A contrapelo de quienes critican las PASO por inservibles y costosas, Miguel De Luca, experto en temas de reforma institucional, procesos de gobierno y regímenes electorales, se remonta al origen, hace historia y explica por qué son útiles hoy en la Argentina. Dirá, por ejemplo, que sirven como "filtro, soldador, corsé, radiografía y estimulante" porque simplifican la oferta de candidatos y "limpian el cuarto oscuro", permiten armar frentes electorales y dirimir postulaciones, proveen información a votantes y candidatos, e incentivan la participación de la ciudadanía. Así lo demuestran las investigaciones realizadas a lo largo de los años.

Además, analizará la elección presidencial de 2019, una elección polarizada con "final abierto" entre Mauricio Macri y Cristina Kirchner. "En toda América Latina tenemos oficialismos que buscan reelegir y expresidentes que quieren volver, pero en este caso se combinan ambos en una misma elección". Además, marcará una peculiaridad en "el hecho de que alguien que durante 17 años fue jefe de la bancada de un partido político en el Senado (Miguel Ángel Pichetto) integre la fórmula con el principal partido rival o que confronta". Y en el caso de Frente de Todos, "salvo una lejanísima candidatura a legislador de la ciudad de Buenos Aires, Alberto Fernández no fue a elecciones y no es alguien que esté entrenado en hacer campaña sino que más bien está entrenado en recorrer despachos y negociar".

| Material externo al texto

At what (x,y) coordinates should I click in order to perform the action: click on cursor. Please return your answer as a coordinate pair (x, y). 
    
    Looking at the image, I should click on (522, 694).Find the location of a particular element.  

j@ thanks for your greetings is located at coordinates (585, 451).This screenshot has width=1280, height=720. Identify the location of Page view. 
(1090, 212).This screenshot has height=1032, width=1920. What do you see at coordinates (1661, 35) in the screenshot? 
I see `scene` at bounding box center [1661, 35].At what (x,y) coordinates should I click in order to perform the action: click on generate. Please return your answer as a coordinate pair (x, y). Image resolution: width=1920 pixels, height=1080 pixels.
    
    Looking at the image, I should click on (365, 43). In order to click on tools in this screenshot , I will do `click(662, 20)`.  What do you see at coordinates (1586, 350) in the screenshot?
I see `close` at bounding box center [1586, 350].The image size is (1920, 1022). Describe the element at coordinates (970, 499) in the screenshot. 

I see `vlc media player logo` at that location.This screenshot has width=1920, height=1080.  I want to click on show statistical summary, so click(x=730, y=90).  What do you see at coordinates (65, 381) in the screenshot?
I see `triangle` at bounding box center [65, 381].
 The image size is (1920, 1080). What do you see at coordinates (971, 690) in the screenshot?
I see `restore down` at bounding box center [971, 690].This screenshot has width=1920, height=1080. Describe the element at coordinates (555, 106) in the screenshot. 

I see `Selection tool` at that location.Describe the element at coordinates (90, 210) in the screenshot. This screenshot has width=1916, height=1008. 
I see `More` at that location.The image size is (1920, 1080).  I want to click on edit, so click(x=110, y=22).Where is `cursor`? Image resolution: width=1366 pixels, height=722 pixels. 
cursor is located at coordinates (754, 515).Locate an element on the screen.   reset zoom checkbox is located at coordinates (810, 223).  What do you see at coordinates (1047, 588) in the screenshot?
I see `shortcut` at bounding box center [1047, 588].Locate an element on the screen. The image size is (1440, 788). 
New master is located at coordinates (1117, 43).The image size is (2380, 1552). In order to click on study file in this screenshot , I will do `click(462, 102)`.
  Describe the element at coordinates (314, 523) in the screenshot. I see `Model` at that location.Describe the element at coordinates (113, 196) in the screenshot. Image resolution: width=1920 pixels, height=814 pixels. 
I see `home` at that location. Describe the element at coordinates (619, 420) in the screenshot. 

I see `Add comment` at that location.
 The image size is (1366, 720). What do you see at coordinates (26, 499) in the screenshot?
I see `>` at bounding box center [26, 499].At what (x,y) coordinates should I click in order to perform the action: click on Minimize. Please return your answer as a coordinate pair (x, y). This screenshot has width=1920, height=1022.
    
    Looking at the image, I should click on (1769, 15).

Magíster en Administración Pública (UBA) y doctor en Ciencia Política en la Universidad de Florencia (Italia), De Luca explica por qué no sería novedoso que un presidente reelija en un contexto de crisis económica. "En el análisis comparado, el porcentaje de reelección en los oficialismos es de un 70 %. Esto no quiere decir que Macri tenga la reelección garantizada, pero simplemente no sería una anormalidad".

Miembro de la carrera de investigador Conicet, Miguel De Luca fue presidente de la Sociedad Argentina de Análisis Político (SAAP) entre 2008 y 2014.

¿Cuáles son sus las funciones de las PASO? Que se hayan acordado de antemano las candidaturas presidenciales produjo la sensación de futilidad de esta herramienta.

Las PASO no cumplen solo la función del proceso de selección de candidatos. Esta vez, si bien no existen competencias para las fórmulas presidenciales, la hay para las candidaturas a senadores y diputados, y también en una infinidad de cargos de carácter local y provincial. Es una situación paradójica o contradictoria.

¿A qué se refiere?

La queja es que los partidos resuelven sus listas por acuerdo o por dedazo, y justamente lo que se propone es eliminar el instrumento a partir del cual podríamos hacer que las cosas no sean así. En ese sentido, es una herramienta: si los dirigentes no la utilizan, en parte puede ser por lo que implica una primaria competitiva y porque requiere importantes apoyos no solo logísticos sino también de financiamiento. En cualquier caso, creo que siempre que la decisión final esté en manos de la ciudadanía, no puede ser malo; al contrario, es una herramienta más de la democracia. Las PASO sirven como filtro.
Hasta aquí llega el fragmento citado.